Prompt » Your response needs to be the data below, retyped exactly.

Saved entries
-*-

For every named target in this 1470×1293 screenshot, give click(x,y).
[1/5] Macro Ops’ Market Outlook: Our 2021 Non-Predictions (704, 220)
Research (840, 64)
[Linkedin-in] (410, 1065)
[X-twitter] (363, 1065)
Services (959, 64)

-*-

Your solution »
For every named target in this 1470×1293 screenshot, give click(x,y).
[1/5] Macro Ops’ Market Outlook: Our 2021 Non-Predictions (704, 220)
Research (840, 64)
[Linkedin-in] (410, 1065)
[X-twitter] (363, 1065)
Services (959, 64)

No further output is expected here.